修拉的“点彩法”可以说在《大碗岛的星期天下午》中非常优秀地体现了出来。大碗岛是巴黎塞纳河上的一个小岛,那里是现代都市人休闲和娱乐的场所。这是印象派的经典题材。修拉使用了印象派解放和分离出来的色彩,只是他改变了印象派的使用规则。在前印象派那里,由于追求光和色的效果,所以形体和物象都模糊不清了。修拉则要通过对色点的组织使它们重新显现出来,并具有某种结构上的稳定性。画面中人体都是用圆筒形画出,穿裙子的较粗的女性圆筒形体,与戴筒形礼帽的较细直的男性形体,形成了对比;女性举起的伞的半椭圆形较柔和的曲线,与所有人体的较刚硬的筒形形成了对比。画面中只有极少几种颜色:红、黄、蓝以及它们所形成互补色:绿、紫、橙等。修拉的这个画幅很大,其中人物众多,但他却由于使用几种规则的构图形式和颜色来组织他们,所以画面显得宁静、清晰。
在修拉这里,他对色点的分析和布置,很类似于彩色胶片的成像的颗粒。修拉用的是纯色的色点,他不是在调色板上将这些颜色混合,而是把这些不同的色点直接点画在画面上,然后让这些色点在观看者的视网膜上再重新混合起来。这样,就使他的画面总是色感强烈,仿佛每个单独的色点都在跳跃,并与其他色点形成了趋向融合的亲和力,这使得观看他的画面的视觉总是处于紧张和活跃之中。
修拉与莫奈一样,颇具科学实验的精神。他注重分析、发现和解决,他的画面虽然总是流露出一种为求严密而表现出的冷漠,但他的性格却是紧张和狂热的。他的画不是直接地产生于观察,而是理论和构思先行。
修拉对分离出来的色点的组合和构思,对后来的现代主义绘画有巨大的影响,野兽派和立体派都曾在他的“点彩法”中获得启迪。
修拉的追随者西涅克(1863—1935),也同样使用“点彩法”技法,不过他的色点比修拉的色点大,往往呈现为方形色块,从色块中呈现出来的形也没有修拉那样边界清晰。

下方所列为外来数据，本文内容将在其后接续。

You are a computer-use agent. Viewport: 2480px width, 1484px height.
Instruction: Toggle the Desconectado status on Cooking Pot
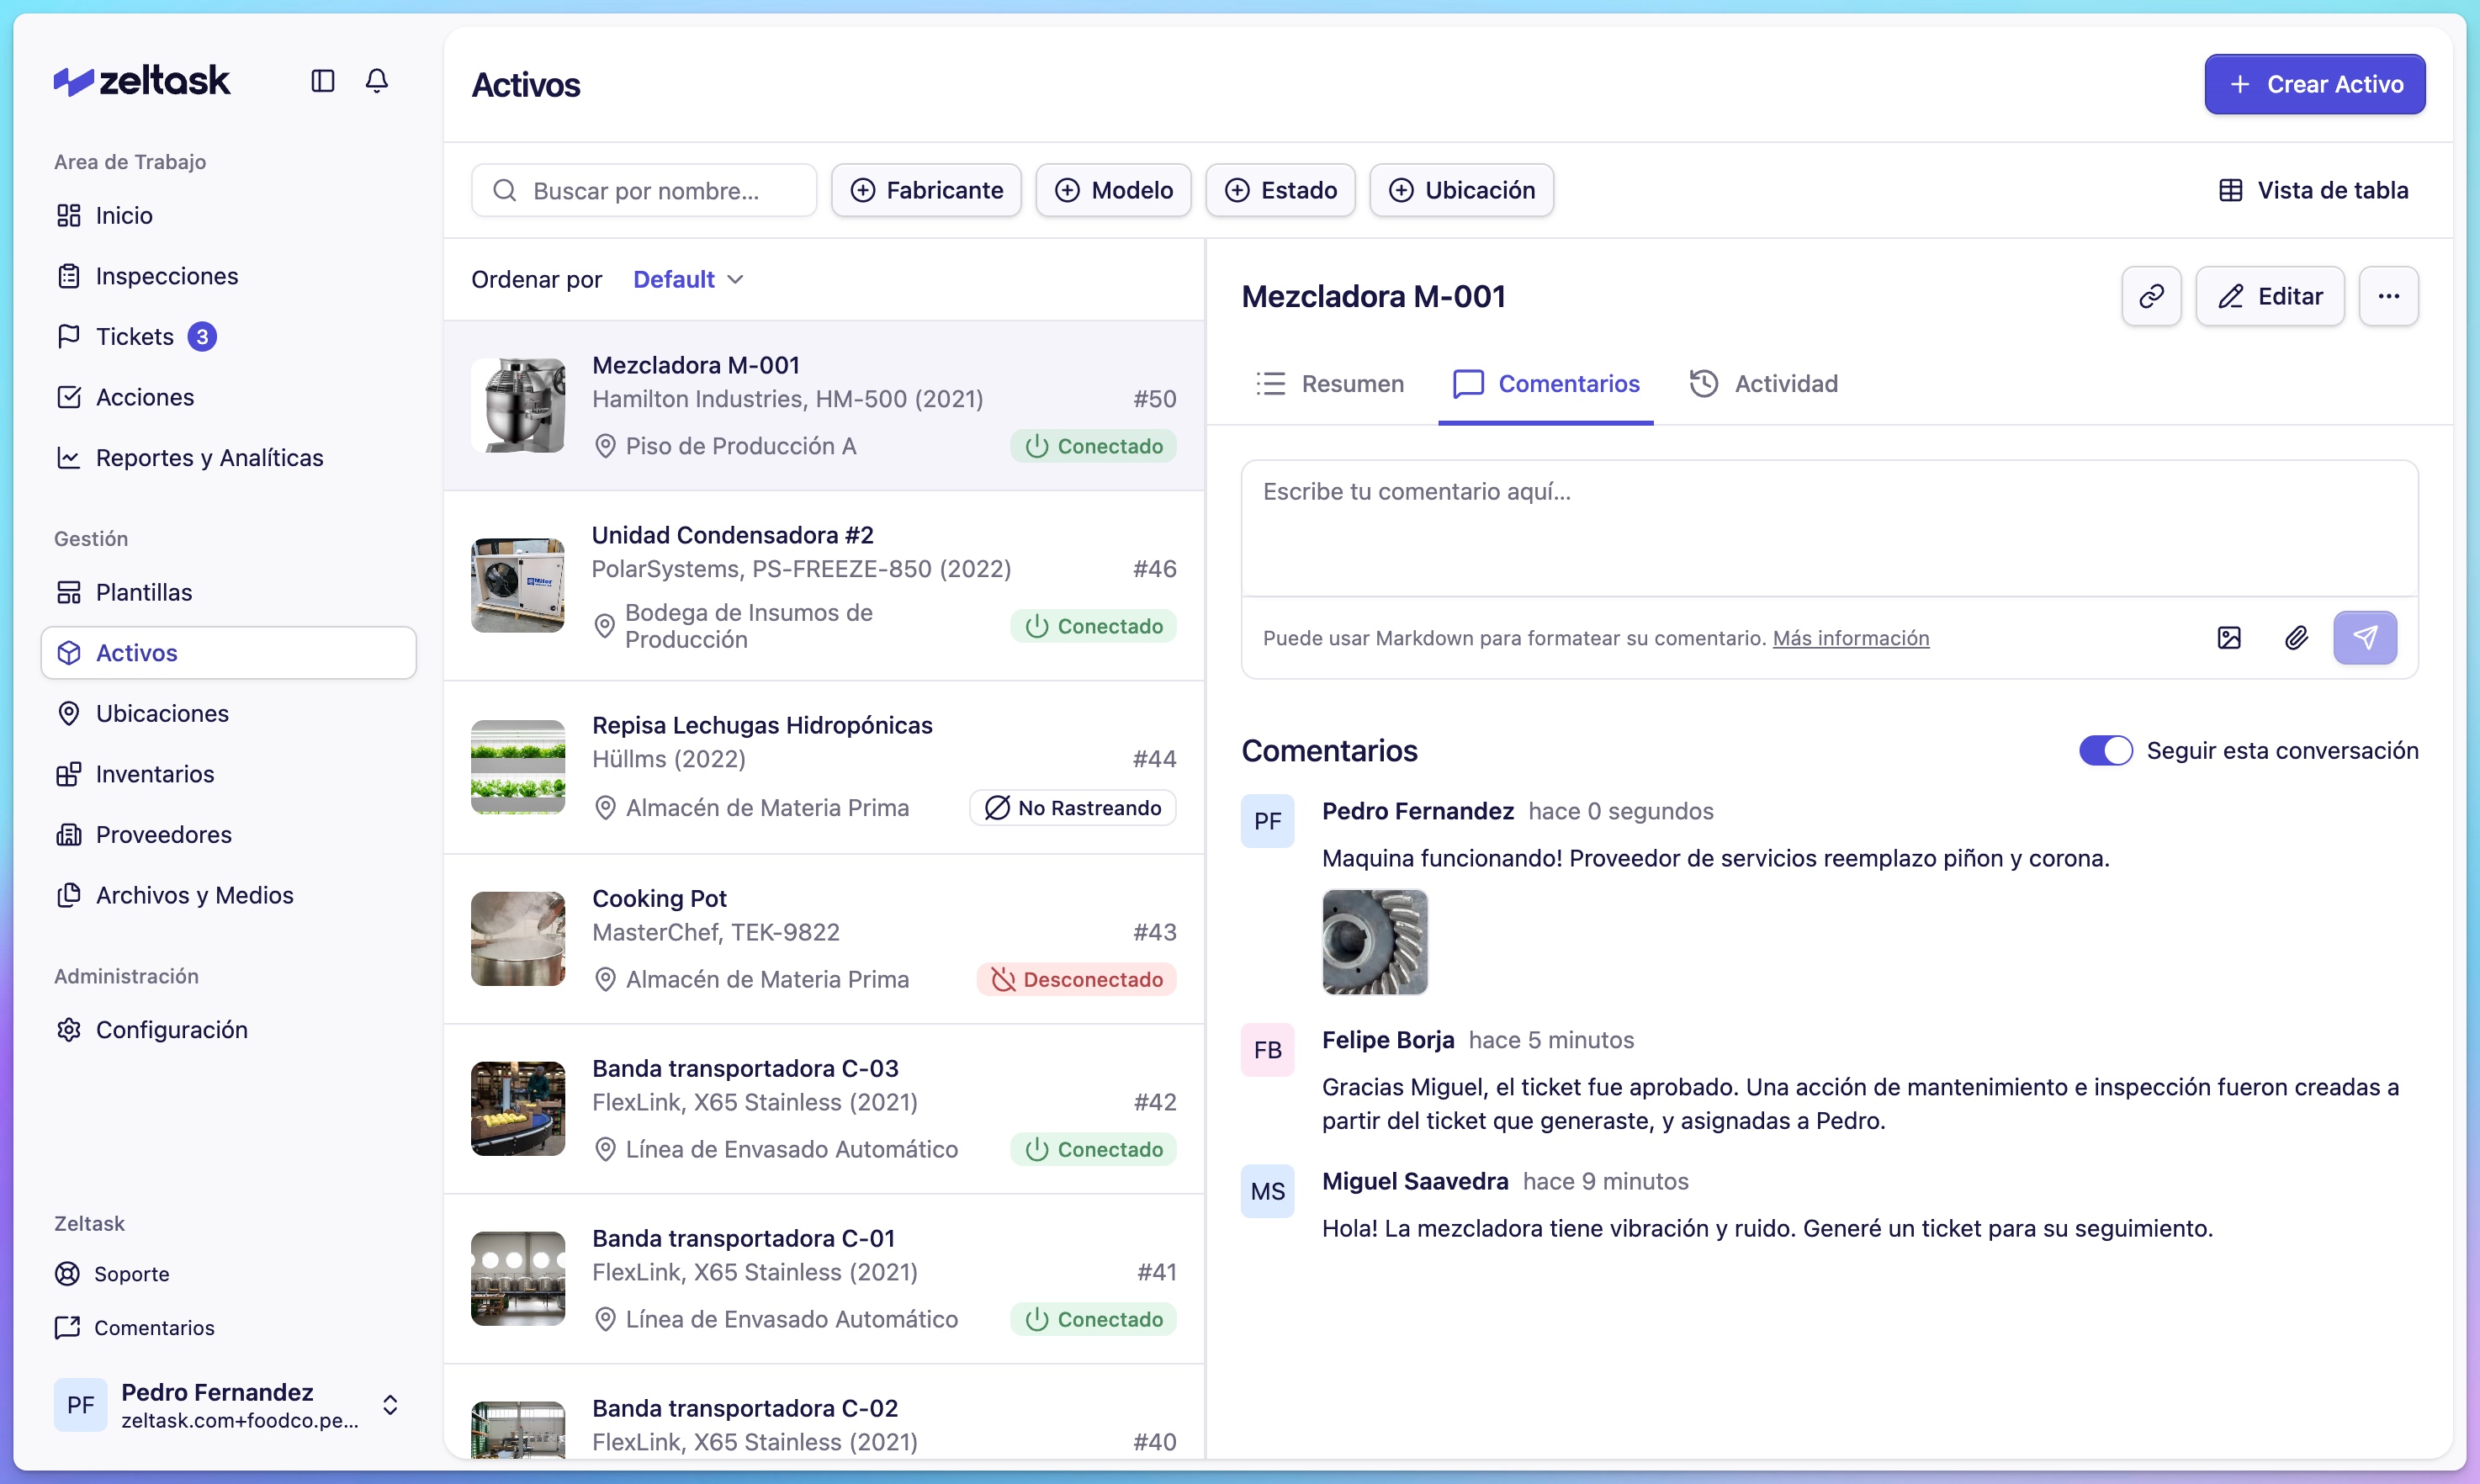point(1075,979)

除修拉和他的追随者激进地改变前印象派的技术外,还有另外三个人,各自在自己孤独的探索中发展出了后印象派,这就是凡·高、高更和塞尚。
保尔·塞尚是前印象派的成员,他还是左拉的同学和同乡,但当塞尚在巴黎于困苦中闯世界时,左拉已是巴黎的文坛领袖了。在追随了莫奈一段时间后,塞尚回到自己的家乡,去进行纯粹个人的探索道路。在此后的十几年中,他过着相对封闭的、孤独的生活,他只是偶尔才给巴黎的朋友写信,很少送作品去参展。他把自己与世隔绝了起来。在孤独中,塞尚逐渐探索出了自己的道路。到1890年,他的作品因为显示出的独特品质,渐渐受到了人们的关注,这才开始有年轻的人来看望他,并向他求教。当他从1870年到1900年的探索性作品完全被世人了解后,他便被尊为现代主义绘画艺术的大师和先驱者。如野兽派的马蒂斯、马克,立体派的毕加索、勃洛克,表现主义的康定斯基等,都把塞尚作为自己精神上的领袖和导师。
塞尚之所以被尊为现代主义艺术之父,主要是因为他探索出了一套蕴涵现代精神的技法:把被分解出来的色按照某种具有几何性质的构思组织起来,以形成稳定的、具有表现性的画面构图。这是他为现代艺术指出的一条道路,即脱离自然物象的形式,以构成抽象的形式来组成画面。